Now we've got a takeover time and price, let's take interest in the 49ers again

The Athletic say the bit by bit investment that 49ers Enterprises, the money-not-football arm growing from throwing-not-kicking club San Fransisco 49ers, has a structure to it that we didn't know about before.

The Athletic's David Ornstein and Phil Hay say the bit by bit investment that 49ers Enterprises, the money-not-football arm growing from throwing-not-kicking club San Francisco 49ers, has a structure to it that we didn't know about before. While negotiating to get their shareholding up to 37 per cent in January 2021 — since increased to 44 per cent in November — the investors, led by 49ers executive vice president Paraag Marathe and including a cast of tech founders, sport investors, property developers and who knows who but maybe even LL Cool J, sorted out how a full takeover can look. They have a deal to buy 100 per cent of Leeds United and the Elland Road stadium by January 2024 for a price between £400m and £475m. That includes what they've already paid, meaning they have to find another £200m or so.
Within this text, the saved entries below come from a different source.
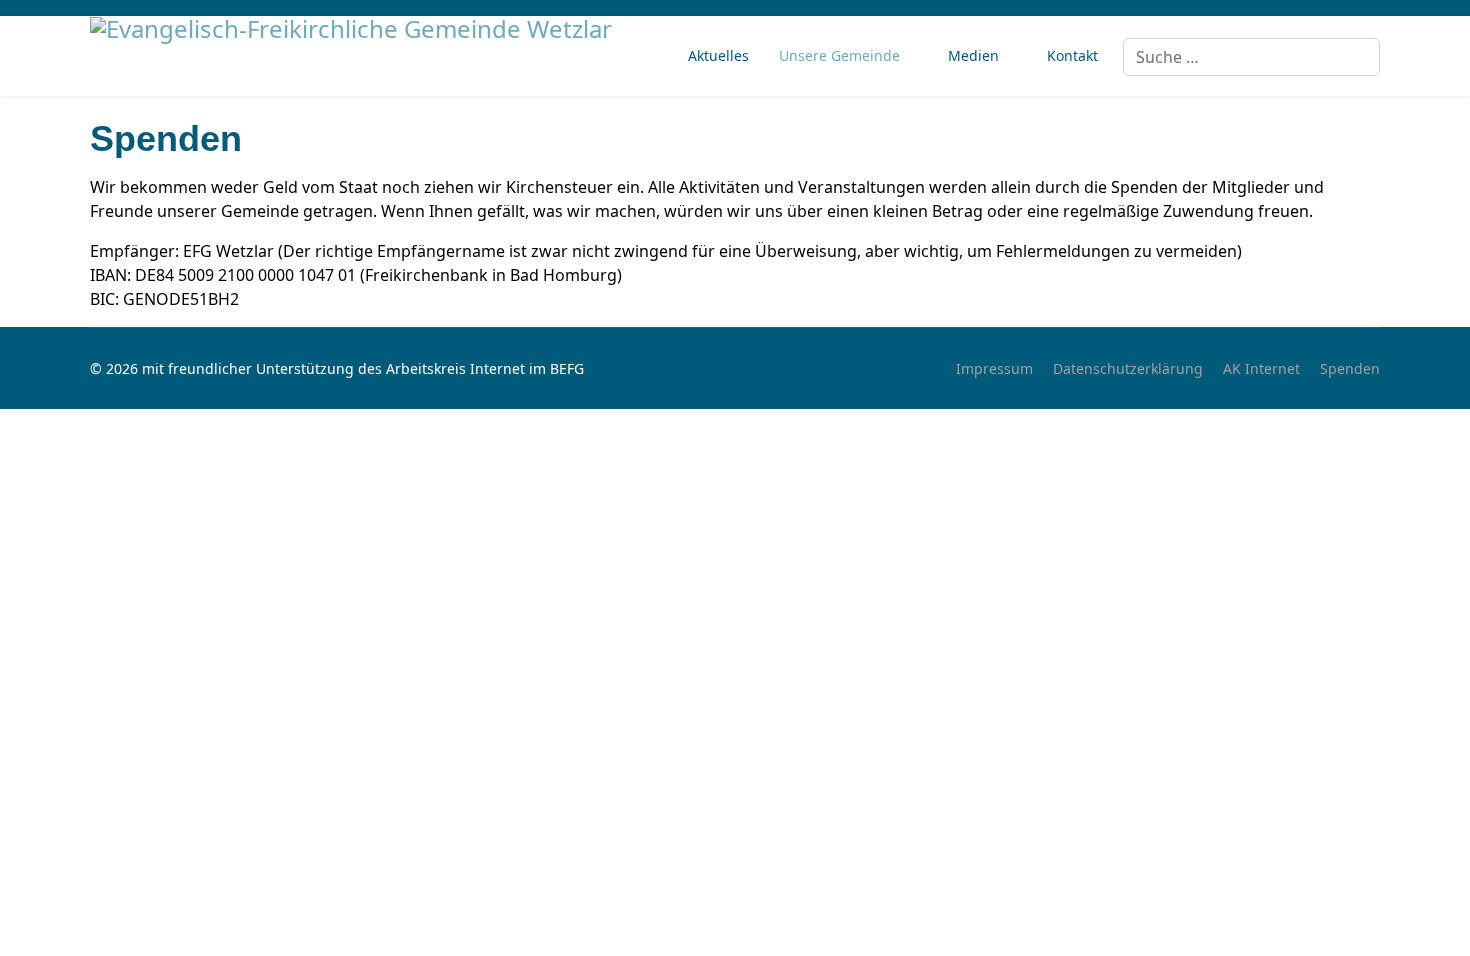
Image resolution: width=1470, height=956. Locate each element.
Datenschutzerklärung (1128, 368)
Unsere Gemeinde (839, 55)
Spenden (1350, 368)
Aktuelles (718, 55)
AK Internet (1261, 368)
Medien (973, 55)
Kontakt (1072, 55)
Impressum (994, 368)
It sounds like they're gonna, too, and they're not even going to wait until then. Hay 'n' Ornstein's (Hornstein?) sources say the total buy out 'is likely to come sooner'. They're seven per cent from majority control as it is, although I'd still be tempted to buy five per cent and enjoy being the 49ers with 49 per cent for a while. Andrea Radrizzani might retain a small stake when all is done, which makes sense because he seems like a sentimental fella, and also because his big stake has quadrupled in value so far so why wouldn't he.

Another detail of Hornstein's report stands out: that if Aser, Radrizzani's company for all his sports and media interests, buy another football club anywhere on planet earth before January 2024 then it voids the deal with 49ers Enterprises. Presumably if the total 49ers takeover is done before then Radrizzani can do what he likes, and it's not a non-compete clause ('don't buy Salernitana until 2024, give us a chance!'). But I'm also presuming 49ers Enterprises have listened to Radrizzani's plans for a network of European clubs and decided they'd rather just buy an unfettered Leeds United AFC, thank you very much for the fascinating concept all the same.
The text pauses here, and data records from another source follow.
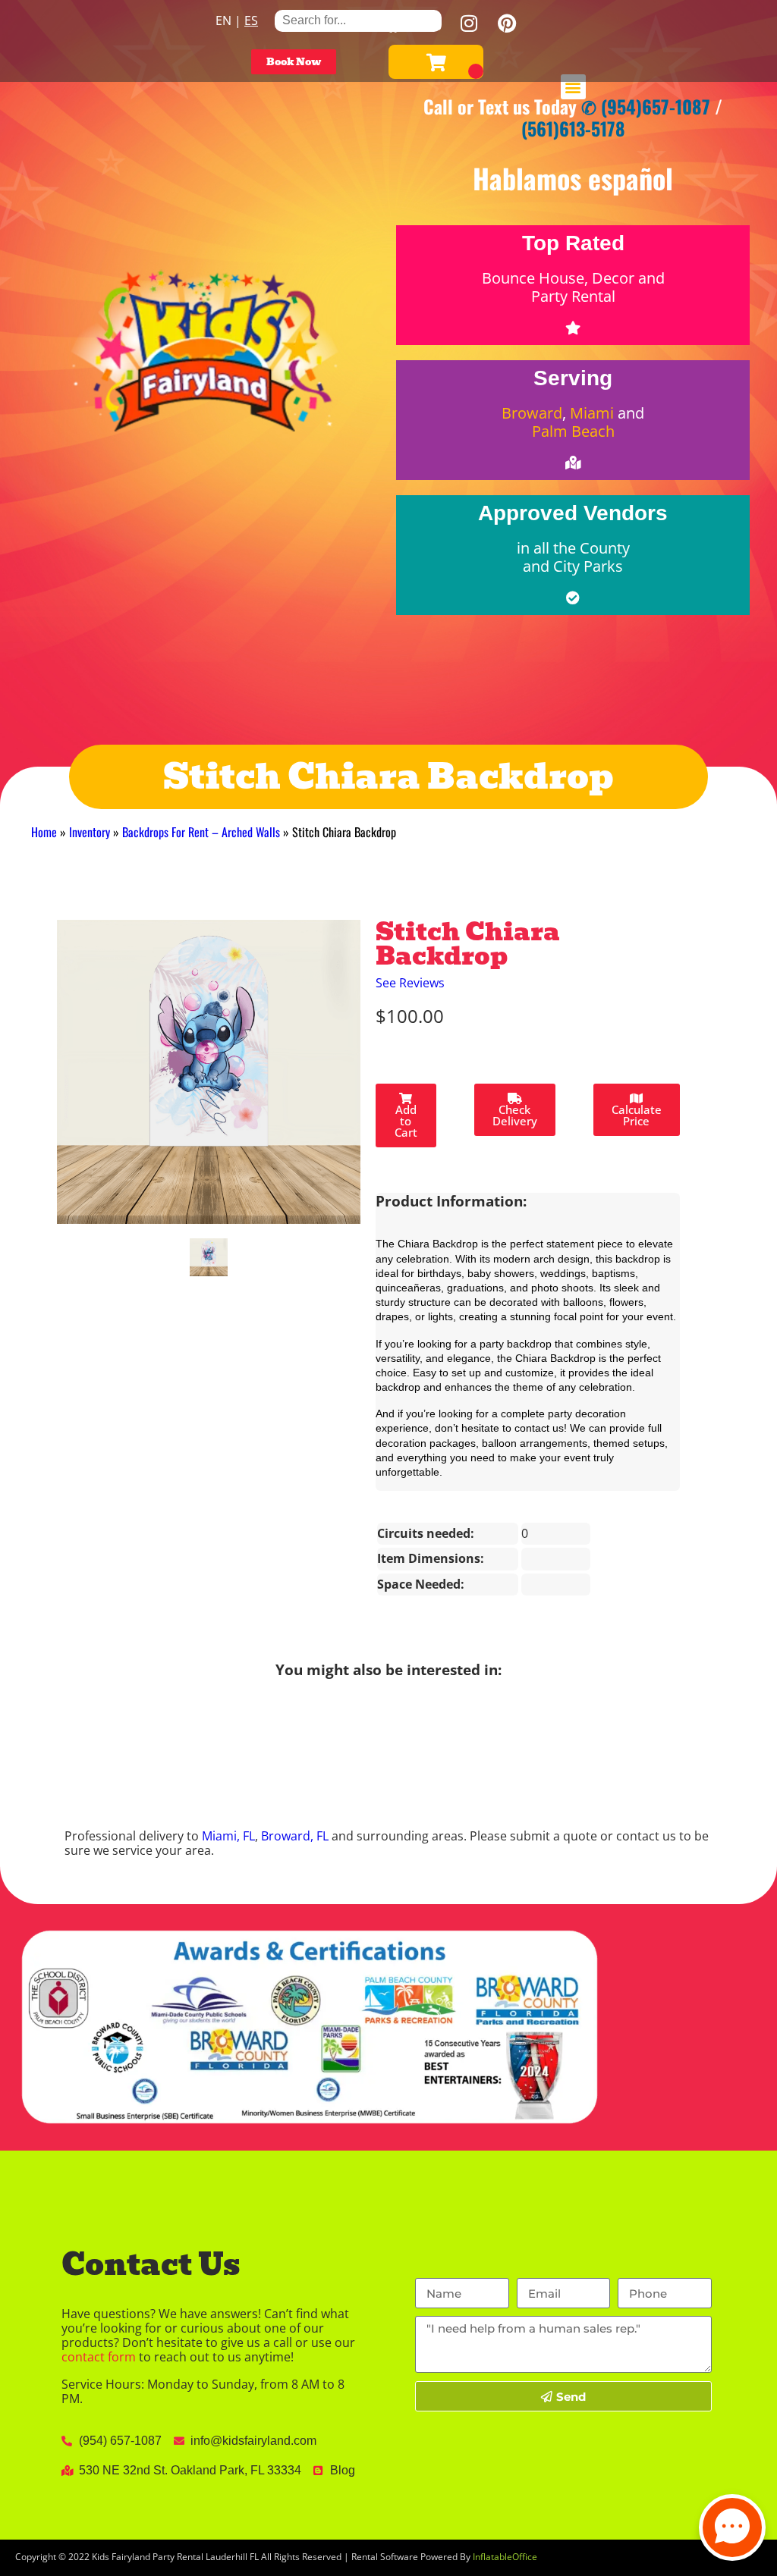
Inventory (89, 832)
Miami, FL (228, 1836)
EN (223, 20)
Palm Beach (573, 431)
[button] (573, 86)
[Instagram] (469, 23)
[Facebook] (393, 23)
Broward (532, 413)
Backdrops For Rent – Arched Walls (201, 832)
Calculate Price (637, 1115)
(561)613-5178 (573, 128)
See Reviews (410, 982)
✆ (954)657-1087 (645, 106)
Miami (592, 413)
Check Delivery (514, 1115)
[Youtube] (431, 23)
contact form (98, 2357)
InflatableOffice (505, 2556)
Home (44, 832)
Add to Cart (406, 1121)
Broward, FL (295, 1836)
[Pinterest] (507, 23)
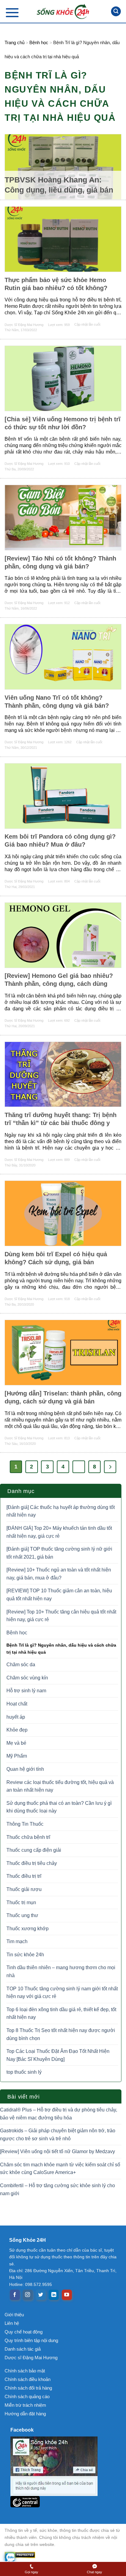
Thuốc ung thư (22, 1915)
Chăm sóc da (20, 1664)
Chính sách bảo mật (25, 2370)
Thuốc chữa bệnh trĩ (28, 1837)
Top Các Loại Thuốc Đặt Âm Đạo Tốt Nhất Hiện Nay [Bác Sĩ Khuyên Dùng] (57, 2055)
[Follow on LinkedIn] (54, 2295)
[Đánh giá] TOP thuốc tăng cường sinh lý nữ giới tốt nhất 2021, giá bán (59, 1553)
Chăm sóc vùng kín (27, 1677)
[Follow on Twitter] (41, 2295)
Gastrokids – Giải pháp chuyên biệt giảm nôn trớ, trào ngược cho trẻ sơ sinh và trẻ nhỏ (57, 2134)
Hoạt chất (16, 1703)
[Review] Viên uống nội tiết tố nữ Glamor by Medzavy (57, 2151)
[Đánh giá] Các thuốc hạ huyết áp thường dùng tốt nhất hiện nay (60, 1511)
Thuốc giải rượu (24, 1889)
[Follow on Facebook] (15, 2295)
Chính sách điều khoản (27, 2379)
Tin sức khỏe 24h (25, 1954)
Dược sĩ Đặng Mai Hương (31, 2357)
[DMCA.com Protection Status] (63, 2554)
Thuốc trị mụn (21, 1902)
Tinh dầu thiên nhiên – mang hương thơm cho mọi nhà (60, 1971)
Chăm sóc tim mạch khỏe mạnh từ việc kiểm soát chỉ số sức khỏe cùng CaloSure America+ (60, 2168)
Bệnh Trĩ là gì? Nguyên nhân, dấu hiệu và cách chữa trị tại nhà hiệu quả (61, 1648)
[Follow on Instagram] (28, 2295)
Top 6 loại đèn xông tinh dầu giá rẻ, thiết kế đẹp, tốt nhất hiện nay (61, 2013)
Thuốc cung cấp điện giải (33, 1850)
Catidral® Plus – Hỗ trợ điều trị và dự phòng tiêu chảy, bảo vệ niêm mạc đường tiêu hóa (58, 2113)
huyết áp (15, 1717)
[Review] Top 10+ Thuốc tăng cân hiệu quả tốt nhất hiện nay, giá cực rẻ (61, 1615)
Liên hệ (12, 2323)
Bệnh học (38, 42)
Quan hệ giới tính (25, 1769)
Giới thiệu (14, 2314)
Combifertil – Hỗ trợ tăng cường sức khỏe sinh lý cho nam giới (57, 2189)
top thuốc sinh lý (24, 2072)
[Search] (116, 11)
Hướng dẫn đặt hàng (25, 2413)
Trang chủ (14, 42)
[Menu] (12, 12)
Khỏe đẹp (17, 1729)
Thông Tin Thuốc (24, 1824)
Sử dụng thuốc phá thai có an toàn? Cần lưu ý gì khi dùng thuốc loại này (59, 1807)
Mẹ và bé (16, 1743)
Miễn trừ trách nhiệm (25, 2405)
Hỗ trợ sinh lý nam (26, 1690)
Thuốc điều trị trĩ (23, 1876)
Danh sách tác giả (23, 2349)
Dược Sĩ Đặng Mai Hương (24, 325)
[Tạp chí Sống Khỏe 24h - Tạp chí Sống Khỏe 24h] (63, 11)
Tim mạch (17, 1941)
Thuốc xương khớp (27, 1928)
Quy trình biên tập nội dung (31, 2340)
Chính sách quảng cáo (27, 2396)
The headline is the sale price compared to the purchase price: Radrizzani said his initial investment in Leeds, to get the club off of Massimo Cellino and the stadium out of the British Virgin Islands, was £100m. That was summer 2017. To get the shell of a club Cellino handed over into the Premier League and agree to sell it for more than four times as much, within five years, is not a bad effort for a first timer. A framed portrait of Marcelo Bielsa should have pride of place, I think, on the new coffee table he'll buy with his profits, but it's a better look than Ken Bates glaring angrily at plans for the Lowfields motel that was going to make his fortune if only the sickpots and dissidents hadn't made it all so hard.